I wish the background in the above photo was a bright blue swimming pool, or the ocean, but alas, this photo was taken from my apartment balcony, where I (if I'm lucky) manage to catch a little breeze in the sweltering heat that is summer in Rome. Having just started a new job, I will not have any vacation this summer, which makes sense -- I started a little over a month ago -- but I will certainly miss having a week or two of pure relaxation.
I might not be able to lay all day on the beach, but I can make homemade popsicles, which is somewhat of a consolation, right? So, to today's recipe for Raspberry Yogurt Swirl Popsicles, which are so very refreshing that they're really not so different from a dip in the pool (or at least that's what I tell myself).
These popsicles have a few things going for them: First off: let me assure you that much like these bagels, these are worlds away from the supermarket version you're used to, and are totally worth the bit of extra effort involved. Secondly: these popsicles are also on the lighter side, nutritious even, made with Greek yogurt, berries, and a a little sugar and honey to sweeten things up, and are absolutely delicious. The yogurt here is creamy and sweet, and balances the tart raspberries perfectly with just a hint of honey mixed in every bite. I find these to be more substantial than your average fruit and ice popsicle thanks to the yogurt, and besides being a perfect summer dessert, I admit I've had these for lunch or dinner when it's too hot to cook. I also consider them a completely acceptable breakfast (your usual fruit and yogurt, but frozen on a stick!)
If you want to make some frozen desserts at home but want to start with something more approachable than homemade gelato, these are a great starting point. In terms of the flavors -- I opted for raspberries because they're what I had on hand, but I'm sure that strawberries or blackberries, or any combination of those three would be delicious as well. Now that I've added popsicle molds* to my kitchen tools, the possibilities are endless -- I'm thinking strawberry prosecco or honey, yogurt, and toasted walnut popsicles next. Stay tuned!!
*I was surprised at how little trouble I had finding popsicle molds here in Rome, not to mention they only cost me a few euros. If you can't find them at your nearest supermarket or cooking supplies store, I found they also sell them on Amazon.
RASPBERRY YOGURT POPSICLES
2 cups fresh raspberries
2 tablespoons honey
1/2 cup water
1/2 cup granulated sugar
1 1/2 cups plain unsweetened Greek-style yogurt
Cut the raspberries in half and place them in a large bowl. Add the honey and stir to combine. Set aside.
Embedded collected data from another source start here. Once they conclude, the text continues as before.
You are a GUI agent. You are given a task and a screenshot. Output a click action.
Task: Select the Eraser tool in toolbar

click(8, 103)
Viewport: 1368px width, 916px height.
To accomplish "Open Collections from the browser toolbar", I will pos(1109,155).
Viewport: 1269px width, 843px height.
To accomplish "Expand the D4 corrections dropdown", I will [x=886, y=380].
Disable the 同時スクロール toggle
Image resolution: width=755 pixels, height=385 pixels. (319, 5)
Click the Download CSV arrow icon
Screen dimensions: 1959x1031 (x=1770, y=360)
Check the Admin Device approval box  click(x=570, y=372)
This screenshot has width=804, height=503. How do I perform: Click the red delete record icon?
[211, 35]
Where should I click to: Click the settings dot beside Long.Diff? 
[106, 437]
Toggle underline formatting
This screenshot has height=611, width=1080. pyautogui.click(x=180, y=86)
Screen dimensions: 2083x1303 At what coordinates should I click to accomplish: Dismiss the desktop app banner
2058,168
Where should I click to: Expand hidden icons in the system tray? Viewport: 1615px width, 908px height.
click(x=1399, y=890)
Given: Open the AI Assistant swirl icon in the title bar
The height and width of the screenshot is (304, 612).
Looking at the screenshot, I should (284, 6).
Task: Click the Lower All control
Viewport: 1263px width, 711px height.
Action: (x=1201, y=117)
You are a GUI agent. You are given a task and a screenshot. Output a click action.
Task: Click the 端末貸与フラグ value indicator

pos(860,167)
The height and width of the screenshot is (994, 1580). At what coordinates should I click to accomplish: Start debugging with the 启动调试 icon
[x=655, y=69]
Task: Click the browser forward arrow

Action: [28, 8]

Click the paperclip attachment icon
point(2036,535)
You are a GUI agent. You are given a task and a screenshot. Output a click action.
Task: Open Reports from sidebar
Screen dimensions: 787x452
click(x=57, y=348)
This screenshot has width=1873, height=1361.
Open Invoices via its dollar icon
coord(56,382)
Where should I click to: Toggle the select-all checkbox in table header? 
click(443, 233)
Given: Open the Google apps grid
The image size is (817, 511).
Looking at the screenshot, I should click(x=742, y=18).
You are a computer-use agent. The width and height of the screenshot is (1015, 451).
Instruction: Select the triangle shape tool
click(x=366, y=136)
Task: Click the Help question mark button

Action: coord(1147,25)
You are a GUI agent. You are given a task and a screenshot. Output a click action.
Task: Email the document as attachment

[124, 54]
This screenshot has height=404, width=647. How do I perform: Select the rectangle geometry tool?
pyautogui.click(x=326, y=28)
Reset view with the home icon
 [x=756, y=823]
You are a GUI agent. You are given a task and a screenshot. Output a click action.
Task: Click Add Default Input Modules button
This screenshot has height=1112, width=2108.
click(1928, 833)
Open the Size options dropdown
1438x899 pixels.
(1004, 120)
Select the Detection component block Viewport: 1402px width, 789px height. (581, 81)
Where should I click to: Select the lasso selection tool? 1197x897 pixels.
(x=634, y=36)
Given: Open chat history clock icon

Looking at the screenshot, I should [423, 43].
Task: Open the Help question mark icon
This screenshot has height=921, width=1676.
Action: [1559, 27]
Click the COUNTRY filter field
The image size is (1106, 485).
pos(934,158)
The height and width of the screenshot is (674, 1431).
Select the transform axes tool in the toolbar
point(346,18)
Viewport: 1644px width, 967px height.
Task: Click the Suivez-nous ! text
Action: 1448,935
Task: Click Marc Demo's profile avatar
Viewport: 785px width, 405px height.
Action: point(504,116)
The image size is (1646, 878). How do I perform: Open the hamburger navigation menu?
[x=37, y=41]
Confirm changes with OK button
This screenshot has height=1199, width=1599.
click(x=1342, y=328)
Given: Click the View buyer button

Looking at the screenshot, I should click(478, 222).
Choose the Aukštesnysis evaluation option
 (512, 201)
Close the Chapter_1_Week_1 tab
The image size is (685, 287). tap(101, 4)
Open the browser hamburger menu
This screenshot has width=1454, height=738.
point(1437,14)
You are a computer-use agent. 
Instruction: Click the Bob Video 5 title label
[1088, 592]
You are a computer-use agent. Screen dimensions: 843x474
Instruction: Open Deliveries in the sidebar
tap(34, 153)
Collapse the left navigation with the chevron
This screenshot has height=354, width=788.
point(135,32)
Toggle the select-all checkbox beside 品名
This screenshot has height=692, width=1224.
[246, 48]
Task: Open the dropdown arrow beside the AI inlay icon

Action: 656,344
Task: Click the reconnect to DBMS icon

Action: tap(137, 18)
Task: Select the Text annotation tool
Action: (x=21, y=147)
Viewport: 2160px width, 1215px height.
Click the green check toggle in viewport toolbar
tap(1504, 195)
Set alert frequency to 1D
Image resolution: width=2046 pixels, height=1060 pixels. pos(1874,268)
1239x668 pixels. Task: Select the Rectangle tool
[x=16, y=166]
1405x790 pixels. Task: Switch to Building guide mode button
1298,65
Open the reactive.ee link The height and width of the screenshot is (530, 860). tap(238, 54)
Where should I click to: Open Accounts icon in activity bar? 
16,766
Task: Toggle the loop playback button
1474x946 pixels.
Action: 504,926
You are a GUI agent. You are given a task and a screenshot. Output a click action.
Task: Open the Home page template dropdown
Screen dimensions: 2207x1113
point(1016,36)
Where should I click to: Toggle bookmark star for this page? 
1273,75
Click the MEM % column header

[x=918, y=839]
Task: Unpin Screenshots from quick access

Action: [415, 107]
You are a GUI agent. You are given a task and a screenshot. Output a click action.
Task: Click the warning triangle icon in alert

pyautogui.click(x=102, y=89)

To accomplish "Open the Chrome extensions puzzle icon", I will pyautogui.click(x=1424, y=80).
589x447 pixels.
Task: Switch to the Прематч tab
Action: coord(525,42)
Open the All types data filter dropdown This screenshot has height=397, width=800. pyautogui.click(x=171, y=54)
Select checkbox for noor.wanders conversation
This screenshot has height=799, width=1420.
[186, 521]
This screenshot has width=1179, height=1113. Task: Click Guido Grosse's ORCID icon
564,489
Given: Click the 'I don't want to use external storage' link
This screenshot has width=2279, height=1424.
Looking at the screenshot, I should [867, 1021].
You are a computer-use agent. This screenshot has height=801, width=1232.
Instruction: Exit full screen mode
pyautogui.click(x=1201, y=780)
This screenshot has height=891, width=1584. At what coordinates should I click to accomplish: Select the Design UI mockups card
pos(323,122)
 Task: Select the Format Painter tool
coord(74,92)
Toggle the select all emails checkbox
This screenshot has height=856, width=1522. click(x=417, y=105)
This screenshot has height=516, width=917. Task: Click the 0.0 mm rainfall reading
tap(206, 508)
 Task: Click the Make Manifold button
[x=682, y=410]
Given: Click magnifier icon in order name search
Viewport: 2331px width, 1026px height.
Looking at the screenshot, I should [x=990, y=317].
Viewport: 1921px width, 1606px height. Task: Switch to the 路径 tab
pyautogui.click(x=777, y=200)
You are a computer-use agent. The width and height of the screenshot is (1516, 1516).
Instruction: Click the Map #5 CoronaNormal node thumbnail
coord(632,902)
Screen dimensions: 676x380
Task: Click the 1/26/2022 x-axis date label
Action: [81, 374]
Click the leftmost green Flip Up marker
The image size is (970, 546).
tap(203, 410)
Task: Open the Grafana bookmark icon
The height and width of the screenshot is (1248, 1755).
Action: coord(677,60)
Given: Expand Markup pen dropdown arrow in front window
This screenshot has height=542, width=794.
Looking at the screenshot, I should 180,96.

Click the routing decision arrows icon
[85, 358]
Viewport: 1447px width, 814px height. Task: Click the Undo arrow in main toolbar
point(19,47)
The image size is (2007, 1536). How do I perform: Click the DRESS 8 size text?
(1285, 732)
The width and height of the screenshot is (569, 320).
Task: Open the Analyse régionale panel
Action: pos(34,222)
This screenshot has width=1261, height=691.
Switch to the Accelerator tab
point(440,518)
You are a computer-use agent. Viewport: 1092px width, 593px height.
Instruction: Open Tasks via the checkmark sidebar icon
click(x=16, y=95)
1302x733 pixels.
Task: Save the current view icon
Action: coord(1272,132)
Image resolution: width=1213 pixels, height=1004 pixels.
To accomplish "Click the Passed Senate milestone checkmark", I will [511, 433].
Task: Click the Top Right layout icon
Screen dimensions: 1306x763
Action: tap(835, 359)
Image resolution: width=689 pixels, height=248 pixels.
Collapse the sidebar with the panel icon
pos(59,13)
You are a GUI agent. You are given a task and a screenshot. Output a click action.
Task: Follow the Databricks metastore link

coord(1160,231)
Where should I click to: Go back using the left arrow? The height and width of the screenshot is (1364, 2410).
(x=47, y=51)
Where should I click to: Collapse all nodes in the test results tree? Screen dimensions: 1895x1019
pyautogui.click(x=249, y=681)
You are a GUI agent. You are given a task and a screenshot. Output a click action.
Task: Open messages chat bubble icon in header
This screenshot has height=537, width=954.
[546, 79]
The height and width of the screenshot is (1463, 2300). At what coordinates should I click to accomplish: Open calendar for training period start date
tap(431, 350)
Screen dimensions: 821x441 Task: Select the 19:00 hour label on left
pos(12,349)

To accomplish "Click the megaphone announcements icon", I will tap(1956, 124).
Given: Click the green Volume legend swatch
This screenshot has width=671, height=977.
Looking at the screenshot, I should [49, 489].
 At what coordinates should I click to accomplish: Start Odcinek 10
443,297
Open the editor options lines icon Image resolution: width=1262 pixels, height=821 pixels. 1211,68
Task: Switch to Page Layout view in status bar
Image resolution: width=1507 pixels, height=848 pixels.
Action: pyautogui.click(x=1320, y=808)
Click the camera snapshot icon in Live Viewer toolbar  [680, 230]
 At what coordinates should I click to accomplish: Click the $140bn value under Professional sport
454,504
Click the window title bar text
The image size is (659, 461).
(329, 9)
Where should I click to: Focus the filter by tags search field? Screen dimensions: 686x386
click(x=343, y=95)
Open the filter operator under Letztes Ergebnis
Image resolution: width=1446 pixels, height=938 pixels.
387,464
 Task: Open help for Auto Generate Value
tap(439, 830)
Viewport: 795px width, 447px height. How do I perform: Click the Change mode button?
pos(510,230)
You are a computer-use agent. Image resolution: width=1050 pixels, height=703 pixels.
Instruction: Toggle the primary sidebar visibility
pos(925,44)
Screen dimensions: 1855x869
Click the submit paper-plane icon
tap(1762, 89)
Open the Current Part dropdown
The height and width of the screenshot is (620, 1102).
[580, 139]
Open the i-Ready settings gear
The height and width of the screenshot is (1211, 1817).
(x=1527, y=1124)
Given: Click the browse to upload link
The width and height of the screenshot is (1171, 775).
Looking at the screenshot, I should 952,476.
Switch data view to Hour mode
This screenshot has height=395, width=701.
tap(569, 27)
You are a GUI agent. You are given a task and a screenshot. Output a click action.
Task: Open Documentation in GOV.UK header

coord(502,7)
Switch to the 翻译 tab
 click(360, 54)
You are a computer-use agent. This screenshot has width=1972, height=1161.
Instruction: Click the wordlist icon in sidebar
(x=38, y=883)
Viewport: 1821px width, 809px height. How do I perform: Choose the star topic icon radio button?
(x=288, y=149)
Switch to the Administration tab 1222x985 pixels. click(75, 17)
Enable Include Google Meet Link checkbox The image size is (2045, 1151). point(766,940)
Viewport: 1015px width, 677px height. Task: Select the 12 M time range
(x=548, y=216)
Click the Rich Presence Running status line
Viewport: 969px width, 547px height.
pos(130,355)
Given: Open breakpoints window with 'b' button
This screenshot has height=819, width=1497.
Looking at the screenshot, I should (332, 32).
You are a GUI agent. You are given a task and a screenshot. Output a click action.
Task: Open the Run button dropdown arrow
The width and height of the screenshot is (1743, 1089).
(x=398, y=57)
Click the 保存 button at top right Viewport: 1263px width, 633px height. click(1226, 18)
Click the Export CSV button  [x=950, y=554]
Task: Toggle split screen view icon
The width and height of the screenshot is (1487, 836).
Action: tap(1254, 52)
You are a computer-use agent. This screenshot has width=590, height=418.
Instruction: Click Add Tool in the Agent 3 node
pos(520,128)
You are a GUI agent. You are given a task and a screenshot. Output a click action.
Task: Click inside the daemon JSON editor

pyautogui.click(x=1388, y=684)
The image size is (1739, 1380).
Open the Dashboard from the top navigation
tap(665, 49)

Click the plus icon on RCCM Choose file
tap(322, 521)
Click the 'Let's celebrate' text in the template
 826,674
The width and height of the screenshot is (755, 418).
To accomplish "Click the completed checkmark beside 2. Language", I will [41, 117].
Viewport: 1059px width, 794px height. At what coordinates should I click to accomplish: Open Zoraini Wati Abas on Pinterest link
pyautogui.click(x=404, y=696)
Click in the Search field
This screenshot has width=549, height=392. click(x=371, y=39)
Place the water and sugar in a saucepan. Cook, stirring, until it comes to a boil and sugar has dissolved. Gently simmer for 5 minutes more. Pour the syrup in to a small bow and chill it completely. You can do this in the fridge, but I find it much quicker to set the bowl of syrup in a larger bowl of ice water or just pop it in the freezer for a bit. Within 15 minutes, it should be quite cold to the touch. Whisk the yogurt and chilled syrup together in another bowl.
Place the berry mixture and any juices that have accumulated in a blender or food processor and process until almost smooth. Prepare the popsicles by alternating pouring the yogurt mixture with the berry mixture into each popsicle mold, repeating as desired until you reach 1/4-inch from the tops (to leave room for expansion as they freeze). Use a skewer to lightly swirl the mixtures together, if you want -- I swirled some of them and left some with clearly defined layers of yogurt or raspberry.
If using conventional molds, snap on the lid and freeze until solid, 3 to 4 hours. If using glasses or other unconventional molds, freeze until the pops are beginning to set (45 minutes to 1 hour), then insert the sticks and freeze until solid, 3 to 4 hours. If using an instant ice pop maker, follow the manufacturer’s instructions. When the popsicles are fully frozen, I found it was helpful to leave them at room temperature for a few minutes to make removal from the molds a bit easier. Makes 8-10 popsicles, depending on the size of the molds you use.
Recipe adapted from www.smittenkitchen.com.